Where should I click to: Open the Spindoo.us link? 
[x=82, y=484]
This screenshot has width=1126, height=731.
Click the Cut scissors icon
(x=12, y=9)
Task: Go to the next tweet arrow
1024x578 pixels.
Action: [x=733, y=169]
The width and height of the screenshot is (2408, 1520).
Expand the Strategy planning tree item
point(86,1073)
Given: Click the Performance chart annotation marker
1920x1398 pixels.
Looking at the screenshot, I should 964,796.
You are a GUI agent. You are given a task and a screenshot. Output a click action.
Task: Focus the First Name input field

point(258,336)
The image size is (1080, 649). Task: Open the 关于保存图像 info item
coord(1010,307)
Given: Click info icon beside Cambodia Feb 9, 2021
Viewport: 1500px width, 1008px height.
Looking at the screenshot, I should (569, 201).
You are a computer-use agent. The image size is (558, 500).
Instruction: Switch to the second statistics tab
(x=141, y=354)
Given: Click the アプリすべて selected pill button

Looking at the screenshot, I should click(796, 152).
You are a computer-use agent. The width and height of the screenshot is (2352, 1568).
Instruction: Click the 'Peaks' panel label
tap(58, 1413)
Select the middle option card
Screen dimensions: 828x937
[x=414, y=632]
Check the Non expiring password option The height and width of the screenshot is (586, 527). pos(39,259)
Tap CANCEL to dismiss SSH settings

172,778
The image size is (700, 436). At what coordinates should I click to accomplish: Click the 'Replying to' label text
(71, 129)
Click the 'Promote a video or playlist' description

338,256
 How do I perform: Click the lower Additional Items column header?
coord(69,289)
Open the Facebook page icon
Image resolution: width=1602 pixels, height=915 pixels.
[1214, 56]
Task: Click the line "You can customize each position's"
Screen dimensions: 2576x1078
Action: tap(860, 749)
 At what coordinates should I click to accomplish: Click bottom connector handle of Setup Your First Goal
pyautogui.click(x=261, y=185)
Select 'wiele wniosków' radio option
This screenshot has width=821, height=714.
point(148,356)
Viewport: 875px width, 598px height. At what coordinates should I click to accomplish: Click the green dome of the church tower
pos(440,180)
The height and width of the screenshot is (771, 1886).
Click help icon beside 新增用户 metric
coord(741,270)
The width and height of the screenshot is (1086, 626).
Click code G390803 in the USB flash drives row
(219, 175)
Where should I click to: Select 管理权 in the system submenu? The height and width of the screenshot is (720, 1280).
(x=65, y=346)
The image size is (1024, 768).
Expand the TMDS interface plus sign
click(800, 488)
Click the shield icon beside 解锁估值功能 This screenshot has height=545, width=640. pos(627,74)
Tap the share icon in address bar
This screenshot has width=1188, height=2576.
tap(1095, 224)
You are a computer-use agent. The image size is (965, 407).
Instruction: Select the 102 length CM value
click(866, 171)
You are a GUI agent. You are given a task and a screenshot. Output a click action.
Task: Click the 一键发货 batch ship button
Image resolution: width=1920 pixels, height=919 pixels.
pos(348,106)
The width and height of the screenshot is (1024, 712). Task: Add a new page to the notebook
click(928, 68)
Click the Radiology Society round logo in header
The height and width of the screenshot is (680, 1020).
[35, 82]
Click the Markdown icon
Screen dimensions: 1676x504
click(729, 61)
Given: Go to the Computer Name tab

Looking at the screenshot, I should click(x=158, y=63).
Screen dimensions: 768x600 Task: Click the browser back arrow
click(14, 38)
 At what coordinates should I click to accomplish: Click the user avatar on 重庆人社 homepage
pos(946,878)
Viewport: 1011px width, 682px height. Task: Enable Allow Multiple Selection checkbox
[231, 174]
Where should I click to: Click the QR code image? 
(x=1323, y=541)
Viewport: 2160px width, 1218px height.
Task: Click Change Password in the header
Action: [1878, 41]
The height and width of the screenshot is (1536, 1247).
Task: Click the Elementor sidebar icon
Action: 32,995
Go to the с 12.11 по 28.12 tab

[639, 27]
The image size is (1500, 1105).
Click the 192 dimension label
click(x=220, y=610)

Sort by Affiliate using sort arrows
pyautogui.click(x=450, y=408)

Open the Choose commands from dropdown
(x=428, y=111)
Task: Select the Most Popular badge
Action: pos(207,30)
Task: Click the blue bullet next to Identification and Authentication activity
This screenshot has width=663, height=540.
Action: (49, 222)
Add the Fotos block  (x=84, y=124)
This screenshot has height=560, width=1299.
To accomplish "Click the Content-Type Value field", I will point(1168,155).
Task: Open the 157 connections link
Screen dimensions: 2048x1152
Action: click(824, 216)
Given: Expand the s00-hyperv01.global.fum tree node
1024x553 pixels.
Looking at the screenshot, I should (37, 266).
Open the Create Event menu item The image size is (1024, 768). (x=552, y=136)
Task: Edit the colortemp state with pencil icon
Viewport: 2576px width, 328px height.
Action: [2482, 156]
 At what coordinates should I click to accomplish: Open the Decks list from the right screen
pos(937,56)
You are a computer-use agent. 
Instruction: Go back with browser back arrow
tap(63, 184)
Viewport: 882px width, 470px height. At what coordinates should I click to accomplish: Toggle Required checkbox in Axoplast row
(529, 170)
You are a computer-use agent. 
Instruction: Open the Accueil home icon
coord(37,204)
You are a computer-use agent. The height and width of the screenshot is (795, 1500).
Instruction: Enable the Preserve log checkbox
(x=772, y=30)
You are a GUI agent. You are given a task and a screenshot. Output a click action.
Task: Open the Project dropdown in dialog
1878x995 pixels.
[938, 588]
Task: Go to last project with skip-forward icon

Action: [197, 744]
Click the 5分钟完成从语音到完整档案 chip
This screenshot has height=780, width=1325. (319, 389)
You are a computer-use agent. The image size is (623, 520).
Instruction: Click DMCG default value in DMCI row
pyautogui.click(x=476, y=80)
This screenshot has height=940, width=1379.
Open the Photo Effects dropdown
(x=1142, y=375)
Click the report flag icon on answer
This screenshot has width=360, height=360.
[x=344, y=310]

EXERCISE BRIEF: Pull out every line in the items above that contains the string "from", matching case exactly, and copy each one in full.

RESULT OF THE TASK:
Open the Choose commands from dropdown
 At what coordinates should I click to accomplish: Open the Decks list from the right screen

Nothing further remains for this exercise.